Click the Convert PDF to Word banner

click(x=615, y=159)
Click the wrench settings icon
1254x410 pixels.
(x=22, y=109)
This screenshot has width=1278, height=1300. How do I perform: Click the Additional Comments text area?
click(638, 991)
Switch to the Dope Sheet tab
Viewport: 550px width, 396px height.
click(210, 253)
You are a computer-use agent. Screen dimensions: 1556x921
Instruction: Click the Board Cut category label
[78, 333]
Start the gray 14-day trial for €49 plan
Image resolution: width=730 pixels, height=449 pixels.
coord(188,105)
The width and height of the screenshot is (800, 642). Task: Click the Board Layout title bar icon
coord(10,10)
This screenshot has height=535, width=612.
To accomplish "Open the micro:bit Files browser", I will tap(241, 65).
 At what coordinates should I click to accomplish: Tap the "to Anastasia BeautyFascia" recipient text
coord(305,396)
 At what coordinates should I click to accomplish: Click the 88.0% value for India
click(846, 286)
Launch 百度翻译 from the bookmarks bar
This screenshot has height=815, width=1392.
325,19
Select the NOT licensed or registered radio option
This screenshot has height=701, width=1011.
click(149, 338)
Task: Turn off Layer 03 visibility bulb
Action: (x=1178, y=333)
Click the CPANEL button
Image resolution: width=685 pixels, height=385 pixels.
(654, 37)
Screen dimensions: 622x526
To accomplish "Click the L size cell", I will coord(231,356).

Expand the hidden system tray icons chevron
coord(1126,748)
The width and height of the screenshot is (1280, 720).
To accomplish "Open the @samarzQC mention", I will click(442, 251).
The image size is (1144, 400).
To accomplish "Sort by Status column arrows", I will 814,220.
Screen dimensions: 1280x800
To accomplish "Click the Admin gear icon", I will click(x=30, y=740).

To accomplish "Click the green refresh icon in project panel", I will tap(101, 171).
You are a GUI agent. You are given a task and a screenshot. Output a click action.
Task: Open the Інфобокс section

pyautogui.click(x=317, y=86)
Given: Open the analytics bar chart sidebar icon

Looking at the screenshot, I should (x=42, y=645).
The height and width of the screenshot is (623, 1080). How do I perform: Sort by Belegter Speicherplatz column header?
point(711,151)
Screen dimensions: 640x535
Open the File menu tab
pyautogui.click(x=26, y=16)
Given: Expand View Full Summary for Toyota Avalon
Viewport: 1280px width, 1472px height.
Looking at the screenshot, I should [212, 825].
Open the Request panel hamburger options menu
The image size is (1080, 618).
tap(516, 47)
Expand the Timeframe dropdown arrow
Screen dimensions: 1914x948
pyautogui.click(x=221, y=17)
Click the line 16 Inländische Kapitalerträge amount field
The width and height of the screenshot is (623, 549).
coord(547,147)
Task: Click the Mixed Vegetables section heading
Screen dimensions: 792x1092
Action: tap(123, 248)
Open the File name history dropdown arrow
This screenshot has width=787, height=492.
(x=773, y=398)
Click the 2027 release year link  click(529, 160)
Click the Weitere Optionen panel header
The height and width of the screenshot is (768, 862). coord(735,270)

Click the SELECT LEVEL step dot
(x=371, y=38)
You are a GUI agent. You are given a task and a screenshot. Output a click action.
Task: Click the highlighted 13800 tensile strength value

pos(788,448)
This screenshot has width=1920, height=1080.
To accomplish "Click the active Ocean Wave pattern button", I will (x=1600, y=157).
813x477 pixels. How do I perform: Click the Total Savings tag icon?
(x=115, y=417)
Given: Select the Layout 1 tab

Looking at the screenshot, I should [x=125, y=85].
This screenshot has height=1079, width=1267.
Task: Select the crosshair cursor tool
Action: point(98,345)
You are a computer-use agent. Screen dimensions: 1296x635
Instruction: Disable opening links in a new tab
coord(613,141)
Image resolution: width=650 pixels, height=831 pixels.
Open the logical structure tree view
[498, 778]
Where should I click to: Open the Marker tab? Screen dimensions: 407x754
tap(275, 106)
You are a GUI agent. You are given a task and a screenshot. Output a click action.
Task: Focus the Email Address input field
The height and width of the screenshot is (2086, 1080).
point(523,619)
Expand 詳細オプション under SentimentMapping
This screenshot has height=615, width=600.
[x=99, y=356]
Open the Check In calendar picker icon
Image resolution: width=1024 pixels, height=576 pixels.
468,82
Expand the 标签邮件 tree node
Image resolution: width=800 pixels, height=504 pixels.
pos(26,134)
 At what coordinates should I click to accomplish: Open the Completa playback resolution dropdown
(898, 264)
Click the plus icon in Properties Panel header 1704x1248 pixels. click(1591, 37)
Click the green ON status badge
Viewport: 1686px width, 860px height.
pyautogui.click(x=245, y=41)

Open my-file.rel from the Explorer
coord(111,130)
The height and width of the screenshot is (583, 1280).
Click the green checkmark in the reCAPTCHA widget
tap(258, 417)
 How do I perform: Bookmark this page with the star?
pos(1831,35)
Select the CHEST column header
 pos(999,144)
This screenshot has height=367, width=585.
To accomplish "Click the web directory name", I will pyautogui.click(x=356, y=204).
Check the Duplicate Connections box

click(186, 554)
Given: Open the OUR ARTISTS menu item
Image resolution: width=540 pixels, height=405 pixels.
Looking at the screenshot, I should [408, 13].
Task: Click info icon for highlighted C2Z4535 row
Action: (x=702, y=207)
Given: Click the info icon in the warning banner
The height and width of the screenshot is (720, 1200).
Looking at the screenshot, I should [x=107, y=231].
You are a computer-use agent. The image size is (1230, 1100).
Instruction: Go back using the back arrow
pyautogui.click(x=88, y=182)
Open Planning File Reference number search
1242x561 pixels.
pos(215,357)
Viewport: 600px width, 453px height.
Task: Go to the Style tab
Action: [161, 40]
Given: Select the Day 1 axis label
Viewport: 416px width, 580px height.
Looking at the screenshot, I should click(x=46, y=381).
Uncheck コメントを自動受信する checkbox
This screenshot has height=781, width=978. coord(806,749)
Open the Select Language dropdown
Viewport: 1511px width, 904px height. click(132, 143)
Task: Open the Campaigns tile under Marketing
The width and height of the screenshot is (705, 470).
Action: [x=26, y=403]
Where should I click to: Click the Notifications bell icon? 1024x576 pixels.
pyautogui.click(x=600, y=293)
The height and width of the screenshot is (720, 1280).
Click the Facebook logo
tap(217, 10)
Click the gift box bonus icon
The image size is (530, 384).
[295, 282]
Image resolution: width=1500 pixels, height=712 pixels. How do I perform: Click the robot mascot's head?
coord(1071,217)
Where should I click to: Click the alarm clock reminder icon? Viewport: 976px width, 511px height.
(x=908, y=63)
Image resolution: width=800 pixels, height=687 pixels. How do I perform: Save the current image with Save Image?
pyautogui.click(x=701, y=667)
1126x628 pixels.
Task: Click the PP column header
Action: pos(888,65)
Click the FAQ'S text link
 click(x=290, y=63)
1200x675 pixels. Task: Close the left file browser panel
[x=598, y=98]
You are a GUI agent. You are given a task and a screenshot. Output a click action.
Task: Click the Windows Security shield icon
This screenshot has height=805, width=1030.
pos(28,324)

EXERCISE PROMPT:
The records above are to be copied out exactly, line for line.

EXPECTED ANSWER:
Click the Convert PDF to Word banner

click(x=615, y=159)
Click the wrench settings icon
1254x410 pixels.
(x=22, y=109)
This screenshot has width=1278, height=1300. How do I perform: Click the Additional Comments text area?
click(638, 991)
Switch to the Dope Sheet tab
Viewport: 550px width, 396px height.
click(210, 253)
You are a computer-use agent. Screen dimensions: 1556x921
Instruction: Click the Board Cut category label
[78, 333]
Start the gray 14-day trial for €49 plan
Image resolution: width=730 pixels, height=449 pixels.
coord(188,105)
The width and height of the screenshot is (800, 642). Task: Click the Board Layout title bar icon
coord(10,10)
This screenshot has height=535, width=612.
To accomplish "Open the micro:bit Files browser", I will tap(241, 65).
 At what coordinates should I click to accomplish: Tap the "to Anastasia BeautyFascia" recipient text
coord(305,396)
 At what coordinates should I click to accomplish: Click the 88.0% value for India
click(846, 286)
Launch 百度翻译 from the bookmarks bar
This screenshot has height=815, width=1392.
325,19
Select the NOT licensed or registered radio option
This screenshot has height=701, width=1011.
click(149, 338)
Task: Turn off Layer 03 visibility bulb
Action: (x=1178, y=333)
Click the CPANEL button
Image resolution: width=685 pixels, height=385 pixels.
(654, 37)
Screen dimensions: 622x526
To accomplish "Click the L size cell", I will coord(231,356).

Expand the hidden system tray icons chevron
coord(1126,748)
The width and height of the screenshot is (1280, 720).
To accomplish "Open the @samarzQC mention", I will click(442, 251).
The image size is (1144, 400).
To accomplish "Sort by Status column arrows", I will 814,220.
Screen dimensions: 1280x800
To accomplish "Click the Admin gear icon", I will click(x=30, y=740).

To accomplish "Click the green refresh icon in project panel", I will tap(101, 171).
You are a GUI agent. You are given a task and a screenshot. Output a click action.
Task: Open the Інфобокс section

pyautogui.click(x=317, y=86)
Given: Open the analytics bar chart sidebar icon

Looking at the screenshot, I should (x=42, y=645).
The height and width of the screenshot is (623, 1080). How do I perform: Sort by Belegter Speicherplatz column header?
point(711,151)
Screen dimensions: 640x535
Open the File menu tab
pyautogui.click(x=26, y=16)
Given: Expand View Full Summary for Toyota Avalon
Viewport: 1280px width, 1472px height.
Looking at the screenshot, I should [212, 825].
Open the Request panel hamburger options menu
The image size is (1080, 618).
tap(516, 47)
Expand the Timeframe dropdown arrow
Screen dimensions: 1914x948
pyautogui.click(x=221, y=17)
Click the line 16 Inländische Kapitalerträge amount field
The width and height of the screenshot is (623, 549).
coord(547,147)
Task: Click the Mixed Vegetables section heading
Screen dimensions: 792x1092
Action: tap(123, 248)
Open the File name history dropdown arrow
This screenshot has width=787, height=492.
(x=773, y=398)
Click the 2027 release year link  click(529, 160)
Click the Weitere Optionen panel header
The height and width of the screenshot is (768, 862). coord(735,270)

Click the SELECT LEVEL step dot
(x=371, y=38)
You are a GUI agent. You are given a task and a screenshot. Output a click action.
Task: Click the highlighted 13800 tensile strength value

pos(788,448)
This screenshot has width=1920, height=1080.
To accomplish "Click the active Ocean Wave pattern button", I will (x=1600, y=157).
813x477 pixels. How do I perform: Click the Total Savings tag icon?
(x=115, y=417)
Given: Select the Layout 1 tab

Looking at the screenshot, I should [x=125, y=85].
This screenshot has height=1079, width=1267.
Task: Select the crosshair cursor tool
Action: point(98,345)
You are a computer-use agent. Screen dimensions: 1296x635
Instruction: Disable opening links in a new tab
coord(613,141)
Image resolution: width=650 pixels, height=831 pixels.
Open the logical structure tree view
[498, 778]
Where should I click to: Open the Marker tab? Screen dimensions: 407x754
tap(275, 106)
You are a GUI agent. You are given a task and a screenshot. Output a click action.
Task: Focus the Email Address input field
The height and width of the screenshot is (2086, 1080).
point(523,619)
Expand 詳細オプション under SentimentMapping
This screenshot has height=615, width=600.
[x=99, y=356]
Open the Check In calendar picker icon
Image resolution: width=1024 pixels, height=576 pixels.
468,82
Expand the 标签邮件 tree node
Image resolution: width=800 pixels, height=504 pixels.
pos(26,134)
 At what coordinates should I click to accomplish: Open the Completa playback resolution dropdown
(898, 264)
Click the plus icon in Properties Panel header 1704x1248 pixels. click(1591, 37)
Click the green ON status badge
Viewport: 1686px width, 860px height.
pyautogui.click(x=245, y=41)

Open my-file.rel from the Explorer
coord(111,130)
The height and width of the screenshot is (583, 1280).
Click the green checkmark in the reCAPTCHA widget
tap(258, 417)
 How do I perform: Bookmark this page with the star?
pos(1831,35)
Select the CHEST column header
 pos(999,144)
This screenshot has height=367, width=585.
To accomplish "Click the web directory name", I will pyautogui.click(x=356, y=204).
Check the Duplicate Connections box

click(186, 554)
Given: Open the OUR ARTISTS menu item
Image resolution: width=540 pixels, height=405 pixels.
Looking at the screenshot, I should [408, 13].
Task: Click info icon for highlighted C2Z4535 row
Action: (x=702, y=207)
Given: Click the info icon in the warning banner
The height and width of the screenshot is (720, 1200).
Looking at the screenshot, I should [x=107, y=231].
You are a computer-use agent. The image size is (1230, 1100).
Instruction: Go back using the back arrow
pyautogui.click(x=88, y=182)
Open Planning File Reference number search
1242x561 pixels.
pos(215,357)
Viewport: 600px width, 453px height.
Task: Go to the Style tab
Action: [161, 40]
Given: Select the Day 1 axis label
Viewport: 416px width, 580px height.
Looking at the screenshot, I should click(x=46, y=381).
Uncheck コメントを自動受信する checkbox
This screenshot has height=781, width=978. coord(806,749)
Open the Select Language dropdown
Viewport: 1511px width, 904px height. click(132, 143)
Task: Open the Campaigns tile under Marketing
The width and height of the screenshot is (705, 470).
Action: [x=26, y=403]
Where should I click to: Click the Notifications bell icon? 1024x576 pixels.
pyautogui.click(x=600, y=293)
The height and width of the screenshot is (720, 1280).
Click the Facebook logo
tap(217, 10)
Click the gift box bonus icon
The image size is (530, 384).
[295, 282]
Image resolution: width=1500 pixels, height=712 pixels. How do I perform: Click the robot mascot's head?
coord(1071,217)
Where should I click to: Click the alarm clock reminder icon? Viewport: 976px width, 511px height.
(x=908, y=63)
Image resolution: width=800 pixels, height=687 pixels. How do I perform: Save the current image with Save Image?
pyautogui.click(x=701, y=667)
1126x628 pixels.
Task: Click the PP column header
Action: pos(888,65)
Click the FAQ'S text link
 click(x=290, y=63)
1200x675 pixels. Task: Close the left file browser panel
[x=598, y=98]
You are a GUI agent. You are given a task and a screenshot. Output a click action.
Task: Click the Windows Security shield icon
This screenshot has height=805, width=1030.
pos(28,324)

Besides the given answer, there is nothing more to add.